— PROBLEM TO SOLVE —
From the records below, output exactly the lines running from the line containing "Open the Messenger" through the line containing "You are a GUI", and no others.

Pixel coordinate grounding data

= Beginning of Section =

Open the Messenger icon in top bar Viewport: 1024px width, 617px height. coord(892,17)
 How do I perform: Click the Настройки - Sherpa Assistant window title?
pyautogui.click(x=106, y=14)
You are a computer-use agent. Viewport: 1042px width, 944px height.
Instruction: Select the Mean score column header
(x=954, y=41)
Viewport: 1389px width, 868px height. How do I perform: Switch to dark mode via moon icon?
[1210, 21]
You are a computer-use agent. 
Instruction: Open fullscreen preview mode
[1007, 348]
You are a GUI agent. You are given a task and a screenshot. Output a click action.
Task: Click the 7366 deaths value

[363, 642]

= End of Section =
= Beginning of Section =

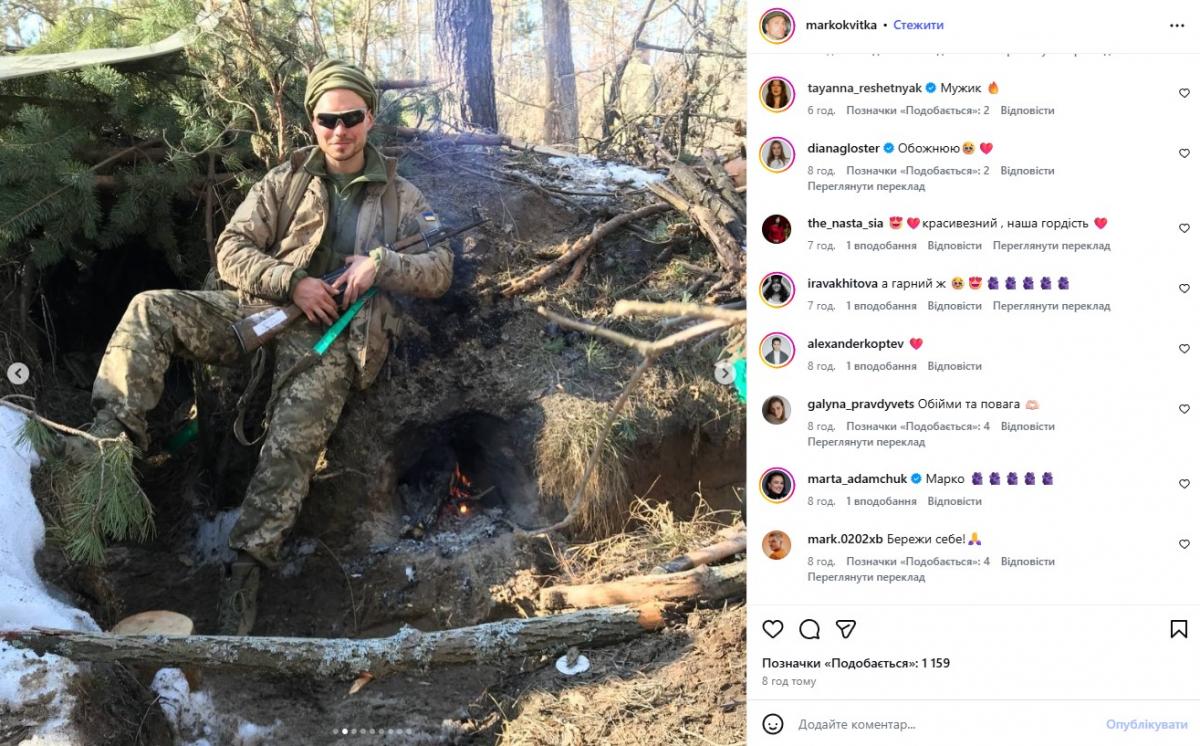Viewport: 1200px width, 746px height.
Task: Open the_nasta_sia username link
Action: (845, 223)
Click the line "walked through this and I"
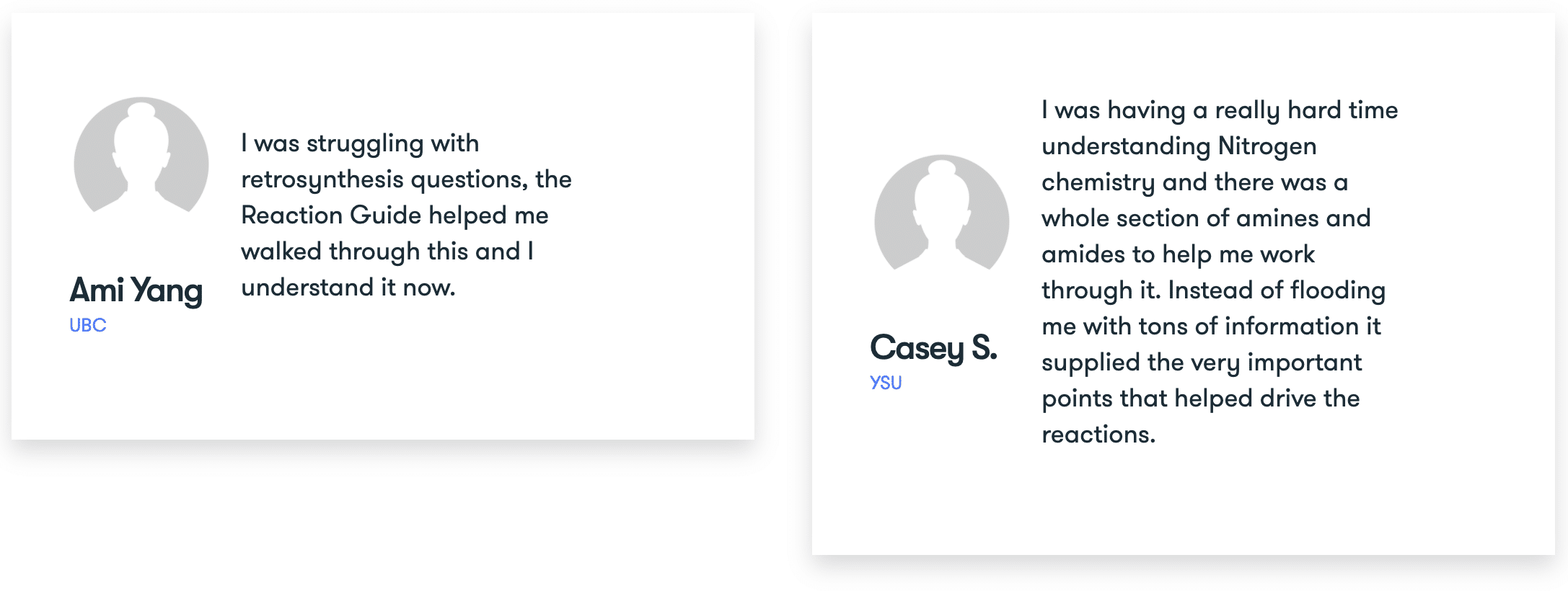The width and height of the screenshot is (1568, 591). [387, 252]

= End of Section =

— ANSWER TO THIS EXERCISE —
Open the Messenger icon in top bar Viewport: 1024px width, 617px height. coord(892,17)
 How do I perform: Click the Настройки - Sherpa Assistant window title?
pyautogui.click(x=106, y=14)
You are a computer-use agent. Viewport: 1042px width, 944px height.
Instruction: Select the Mean score column header
(x=954, y=41)
Viewport: 1389px width, 868px height. How do I perform: Switch to dark mode via moon icon?
[1210, 21]
You are a computer-use agent. 
Instruction: Open fullscreen preview mode
[1007, 348]
You are a GUI agent. You are given a task and a screenshot. Output a click action.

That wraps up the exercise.